**Travail demandé:** Rédigez, s'il vous plaît, la suite de l'extrait fourni sur la mobilité urbaine, en reprenant après sa dernière phrase.

**Extrait fourni:**
<<<<

8. Audition de Mireille APEL-MULLER, Déléguée générale de l'Institut pour la ville en mouvement (IVM), et de ERIC CHARMES, TAOUFIK SOUAMI ET ERIC LE BRETON

Densité ou intensité urbaine ?

Mireille Apel-Muller , déléguée générale de l'Institut pour la Ville en Mouvement (IVM) , décrit les travaux menés par cet Institut depuis sa création en 2000 sous l'impulsion scientifique de François Ascher, et avec le soutien de PSA Peugeot Citroën : l'Institut pour la ville en mouvement souhaite contribuer à l'émergence de solutions innovantes pour les mobilités urbaines. Il associe des représentants du monde de l'entreprise à des chercheurs, mêle des universitaires à des acteurs de la vie sociale, culturelle et associative mais aussi à des villes, autour de recherches-actions, de projets réalisés en commun.

L'IVM s'est donné pour mission de tester des solutions concrètes, de permettre les comparaisons internationales, de recenser les approches urbanistiques et architecturales les plus originales. Il mobilise en Asie, en Amérique et en Europe des experts et des compétences pluridisciplinaires, diffuse les connaissances et sensibilise l'opinion à l'enjeu que représentent les mobilités pour les sociétés contemporaines. La mobilité urbaine en est le sujet principal car elle est le fil conducteur de la vie urbaine contemporaine.

Dans des territoires urbains de plus en plus complexes, et larges, et interdépendants, la mobilité est plus que jamais une condition du développement économique, culturel et social. L'accès à la mobilité est indispensable à l'insertion des personnes et l'on peut parler du droit à la mobilité comme un droit générique car il donne accès aux autres droits fondamentaux (logement, travail, santé, éducation...) - La mobilité urbaine est pensée non pas seulement comme une question technique, qui relève du domaine de l'ingénierie ou de l'économie des transports, mais aussi comme un élément clé des modes de vies contemporains, dans ses dimensions culturelles, sociales et spatiales.

>>>>

**Données extraites:**
<<<<

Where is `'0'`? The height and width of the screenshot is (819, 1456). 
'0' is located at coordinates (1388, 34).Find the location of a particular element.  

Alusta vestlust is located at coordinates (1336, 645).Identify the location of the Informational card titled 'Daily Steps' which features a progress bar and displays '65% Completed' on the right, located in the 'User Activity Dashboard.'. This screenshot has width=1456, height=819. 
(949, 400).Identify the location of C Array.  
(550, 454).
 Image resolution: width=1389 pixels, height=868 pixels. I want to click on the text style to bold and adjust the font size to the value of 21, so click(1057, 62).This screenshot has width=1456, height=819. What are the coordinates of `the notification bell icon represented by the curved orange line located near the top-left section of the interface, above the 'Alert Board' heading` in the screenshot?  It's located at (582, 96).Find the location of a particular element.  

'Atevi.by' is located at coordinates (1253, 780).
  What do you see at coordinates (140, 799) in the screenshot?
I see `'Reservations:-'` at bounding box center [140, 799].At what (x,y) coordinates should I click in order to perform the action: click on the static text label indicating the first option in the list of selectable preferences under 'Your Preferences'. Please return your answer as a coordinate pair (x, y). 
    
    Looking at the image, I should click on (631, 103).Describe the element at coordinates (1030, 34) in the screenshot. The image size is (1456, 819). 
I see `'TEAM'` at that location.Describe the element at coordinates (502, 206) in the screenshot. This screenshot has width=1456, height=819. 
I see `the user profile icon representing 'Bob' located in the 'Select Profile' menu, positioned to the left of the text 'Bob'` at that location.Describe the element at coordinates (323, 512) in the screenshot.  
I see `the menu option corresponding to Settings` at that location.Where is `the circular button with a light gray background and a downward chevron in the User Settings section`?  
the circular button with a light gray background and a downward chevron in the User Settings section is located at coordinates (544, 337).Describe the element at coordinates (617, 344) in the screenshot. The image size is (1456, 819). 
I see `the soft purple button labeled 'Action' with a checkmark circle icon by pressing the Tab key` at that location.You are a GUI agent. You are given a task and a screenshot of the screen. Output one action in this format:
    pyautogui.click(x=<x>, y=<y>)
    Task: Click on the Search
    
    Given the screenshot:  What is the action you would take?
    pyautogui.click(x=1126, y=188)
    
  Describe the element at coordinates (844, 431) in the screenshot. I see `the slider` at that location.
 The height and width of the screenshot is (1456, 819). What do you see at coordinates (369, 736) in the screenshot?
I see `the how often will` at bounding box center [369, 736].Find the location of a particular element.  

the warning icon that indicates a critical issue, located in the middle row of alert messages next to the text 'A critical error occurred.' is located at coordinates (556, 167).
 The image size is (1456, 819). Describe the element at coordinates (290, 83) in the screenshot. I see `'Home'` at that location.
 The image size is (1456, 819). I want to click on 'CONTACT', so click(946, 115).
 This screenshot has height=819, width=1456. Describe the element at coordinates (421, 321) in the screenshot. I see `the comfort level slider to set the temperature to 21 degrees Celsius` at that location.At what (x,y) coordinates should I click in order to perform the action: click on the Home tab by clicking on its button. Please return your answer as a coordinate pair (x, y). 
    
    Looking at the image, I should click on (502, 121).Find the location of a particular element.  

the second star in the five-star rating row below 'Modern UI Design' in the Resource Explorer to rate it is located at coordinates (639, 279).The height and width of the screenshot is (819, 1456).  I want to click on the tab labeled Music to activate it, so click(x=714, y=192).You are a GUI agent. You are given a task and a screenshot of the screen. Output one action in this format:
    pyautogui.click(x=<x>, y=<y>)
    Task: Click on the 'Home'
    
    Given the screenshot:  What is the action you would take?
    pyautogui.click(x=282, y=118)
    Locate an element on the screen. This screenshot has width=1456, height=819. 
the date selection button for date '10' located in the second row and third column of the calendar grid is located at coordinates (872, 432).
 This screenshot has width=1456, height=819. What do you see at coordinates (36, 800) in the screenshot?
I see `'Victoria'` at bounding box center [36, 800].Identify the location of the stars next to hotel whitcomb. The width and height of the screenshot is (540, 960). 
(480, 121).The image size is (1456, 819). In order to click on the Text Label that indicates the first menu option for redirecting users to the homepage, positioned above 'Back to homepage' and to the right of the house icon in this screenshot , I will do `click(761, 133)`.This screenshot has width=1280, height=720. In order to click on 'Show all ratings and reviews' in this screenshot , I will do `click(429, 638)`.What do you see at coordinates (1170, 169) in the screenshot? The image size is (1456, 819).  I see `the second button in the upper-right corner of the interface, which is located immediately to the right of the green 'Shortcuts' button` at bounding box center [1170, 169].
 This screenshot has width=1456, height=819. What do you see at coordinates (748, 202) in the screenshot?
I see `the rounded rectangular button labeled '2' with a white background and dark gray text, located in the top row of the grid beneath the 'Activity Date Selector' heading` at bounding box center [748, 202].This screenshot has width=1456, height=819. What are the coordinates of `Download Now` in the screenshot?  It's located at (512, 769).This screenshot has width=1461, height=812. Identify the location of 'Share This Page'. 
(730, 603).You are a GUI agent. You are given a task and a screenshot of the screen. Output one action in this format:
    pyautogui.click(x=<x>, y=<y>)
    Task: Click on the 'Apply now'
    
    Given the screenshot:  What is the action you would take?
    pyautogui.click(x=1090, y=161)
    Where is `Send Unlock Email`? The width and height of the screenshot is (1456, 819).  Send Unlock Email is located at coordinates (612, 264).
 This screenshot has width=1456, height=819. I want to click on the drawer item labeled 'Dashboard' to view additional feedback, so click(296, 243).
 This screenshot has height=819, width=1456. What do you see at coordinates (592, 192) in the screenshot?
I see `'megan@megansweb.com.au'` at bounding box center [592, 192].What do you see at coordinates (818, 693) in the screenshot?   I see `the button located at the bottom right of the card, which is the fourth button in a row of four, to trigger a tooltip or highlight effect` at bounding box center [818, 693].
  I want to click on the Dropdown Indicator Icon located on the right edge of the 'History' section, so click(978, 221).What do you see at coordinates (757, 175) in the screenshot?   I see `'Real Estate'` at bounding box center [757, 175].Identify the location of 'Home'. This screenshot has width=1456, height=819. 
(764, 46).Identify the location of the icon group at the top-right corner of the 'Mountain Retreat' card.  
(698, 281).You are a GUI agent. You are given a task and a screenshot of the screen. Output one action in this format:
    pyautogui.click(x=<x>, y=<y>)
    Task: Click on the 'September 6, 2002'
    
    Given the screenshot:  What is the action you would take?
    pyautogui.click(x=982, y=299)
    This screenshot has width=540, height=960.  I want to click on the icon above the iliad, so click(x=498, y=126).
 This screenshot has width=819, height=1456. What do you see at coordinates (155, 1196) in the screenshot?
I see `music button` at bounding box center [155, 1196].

>>>>

**Réponse à fournir:**
Il faut penser la qualité des temps et des lieux du mouvement, parce que plus que jamais ces lieux deviendront les pôles stratégiques de l'organisation urbaine, où la mobilité ne sera pas pensée au nom d'un affrontement stérile entre transports collectifs de masse et voiture individuelle, mais en termes d'organisation de services de mobilité pour tous, adaptés aux besoins de chacun. C'est une question pour les architectes, les urbanistes, pour les designers des espaces urbains et des paysages car l'enjeu pour les villes de demain est aussi de rendre lisible pour tous leur organisation et leurs connexions.

Les villes du futur seront-elles de nouveaux types de villes ?

Les villes du futur, en Europe, sont déjà là. En effet, l'essentiel des villes est déjà construit. Mais on peut supposer que c'est dans l'articulation et dans la connexion entre les différents territoires que l'innovation pourrait être la plus importante. Une définition de l'urbain qui ne fera plus appel exclusivement à l'imaginaire de la ville compacte et resserrée sur son noyau historique, mais qui s'intéressera à la mosaïque des situations urbaines, identifiées non seulement par leur forme, mais par leurs interdépendances et par les modes de vie qui s'y développent. Une ville où les services et la mobilité seront des éléments déterminants de la qualité de la vie.

Pour répondre à cette question des villes du futur, l'enjeu de la gouvernance de ces nouvelles  « situations urbaines » est crucial. Mais ces débats ne sont pas à proprement parler des espaces de futurologie.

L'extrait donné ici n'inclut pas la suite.